Arieonna Martin, 19, and Cuartez Morrison, 18, were arrested on charges of complicity to both first-degree assault and first-degree robbery.
The arrests stem from a Feb. 11 incident on Carpenter Court in which city police were informed that an assault had taken place
Detective Kyle Scharlow of the Bowling Green Police Department testified Wednesday during a preliminary hearing in Warren District Court about his involvement in the investigation.
Scharlow said that when officers arrived, the victim was breathing, but unresponsive, and was taken to Vanderbilt University Medical Center for treatment.
Police located a second man at the scene who also reported being assaulted, but whose injuries were relatively minor.
Scharlow testified that police learned the second man was actually the intended target of the alleged assailants.
Investigators learned from the second man that he and the other person had arrived at Carpenter Court with Martin, with Scharlow saying that the two men believed they were under the impression they were going there to buy marijuana.
“When they reached the area of Carpenter Court, they were approached by several subjects, one who was later identified as Mr. Neal had actually gotten inside the vehicle,” Scharlow said.
A physical altercation reportedly took place outside the vehicle, in which the less seriously injured man was able to run away while the other one was reportedly choked until he lost consciousness and beaten with baseball bats, Scharlow said.
Police located Martin and Morrison at an apartment on Ken Bale Boulevard in the early morning hours of Feb. 12.
Scharlow said that, while being interviewed by police, Martin reported that the man who received minor injuries in the incident had sexually assaulted her four or five months earlier, and that she related the alleged assault to Neal, Morrison and a juvenile.
“She talked to them about what had happened to her and a plan was concocted to set these individuals up to get retribution for what (the alleged assailant) had done to her,” Scharlow said.
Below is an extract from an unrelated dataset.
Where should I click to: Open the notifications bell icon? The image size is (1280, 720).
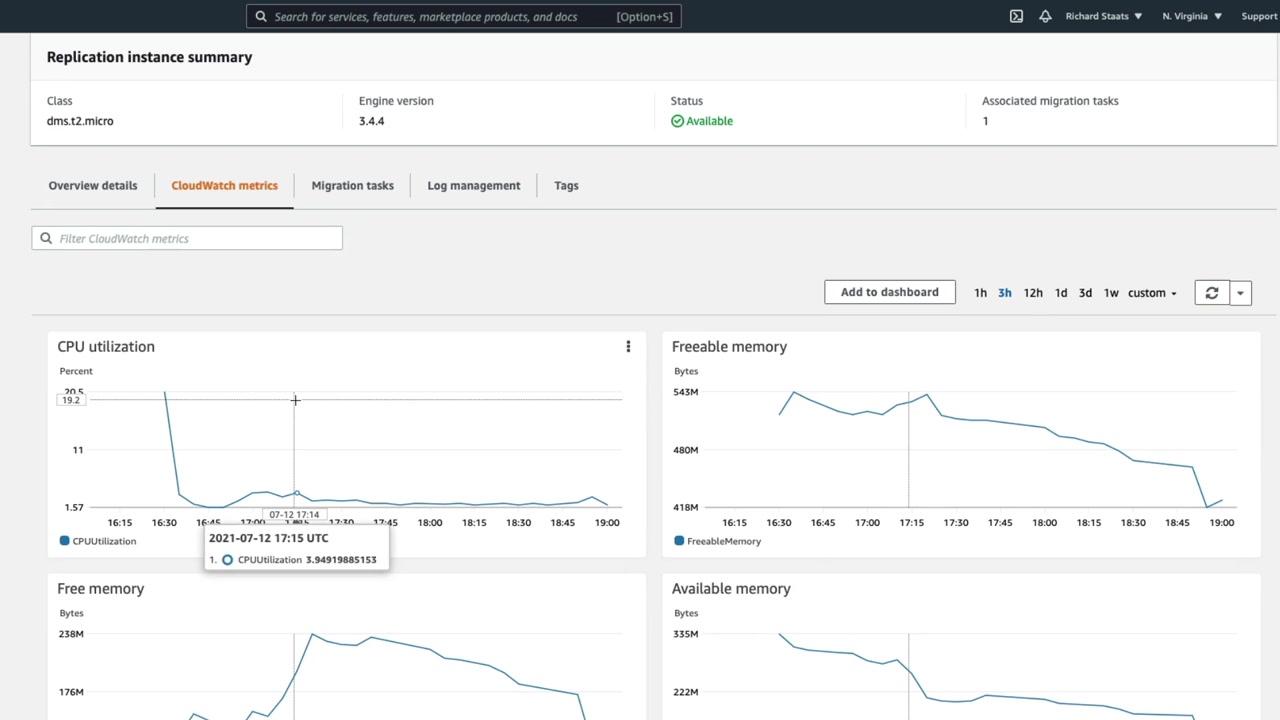coord(1045,16)
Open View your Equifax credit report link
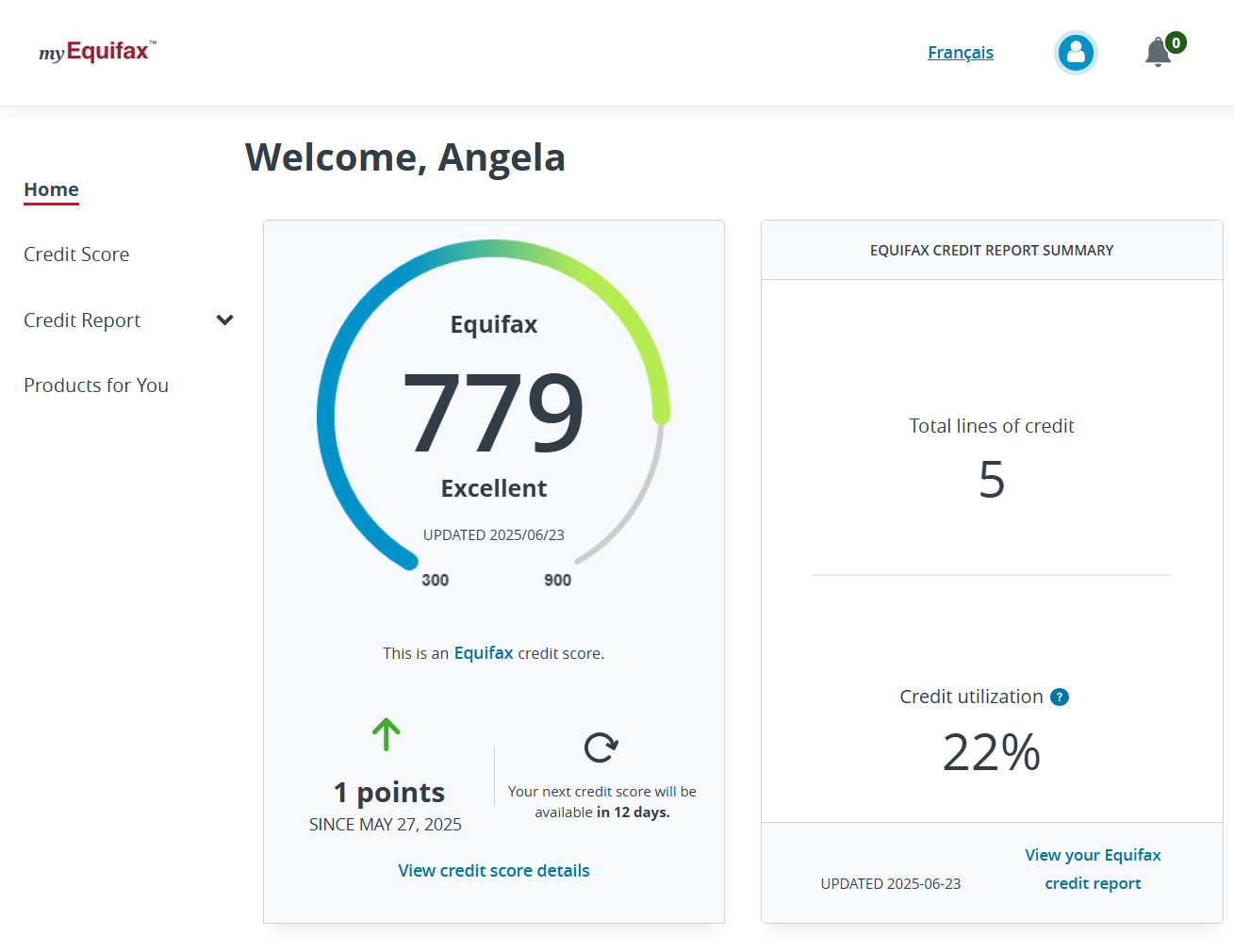Screen dimensions: 1234x952 [1092, 869]
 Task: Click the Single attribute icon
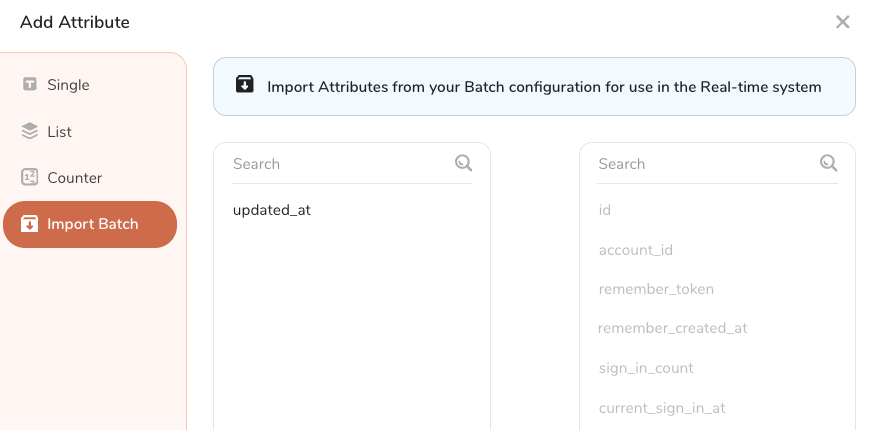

Martin told police that she arranged with one of the men over Instagram to meet up on Feb. 11, and that after Neal entered the vehicle one of the men made a comment about having a gun on him.
“This seemed to concern and agitate Mr. Neal, who began questioning (the two men) if they did have a firearm on them,” Scharlow said Wednesday. “They reportedly denied having a firearm and it was then at that time that Mr. Neal ordered them out of the vehicle. When they got out of the vehicle, he engaged in a physical altercation.”
Scharlow testified that police were told that Morrison and the juvenile joined the altercation and assaulted the man who was able to get away.
Afterward, the alleged assailants took the vehicle, which belonged to one of the victims, from the scene, and it was located outside the apartment where Martin and Morrison were located, Scharlow said.
Morrison admitted to police that he took part in the assault and of possessing a baseball bat, but denied using the bat during the incident, the detective testified.
City police located Neal at an apartment complex on Thoroughbred Drive.
According to Scharlow, Neal also confessed to taking part in the conspiracy and confirmed details about getting into the vehicle and expressing concern that one or both of the men were armed.
“(Neal) said that during the assault he probably struck (the victim) 15 to 20 times with a baseball bat,” Scharlow said in court.
Neal reportedly told police he disposed of the two bats, which police located on the other side of a fence at the apartment complex, according to Scharlow.
The detective interviewed the hospitalized victim later that week, and the man claimed that two of his assailants were masked, two of them used bats and one used a knife, according to Scharlow.
The victim appeared to have several missing teeth, stitches to his upper left, significant swelling to his left eye, a broken wrist and cuts and bruises on several parts of his body, the detective said.
Warren Circuit Judge John Brown bound the case against each defendant over to a grand jury.
Neal, Martin and Morrison remain in Warren County Regional Jail under $50,000 cash bonds.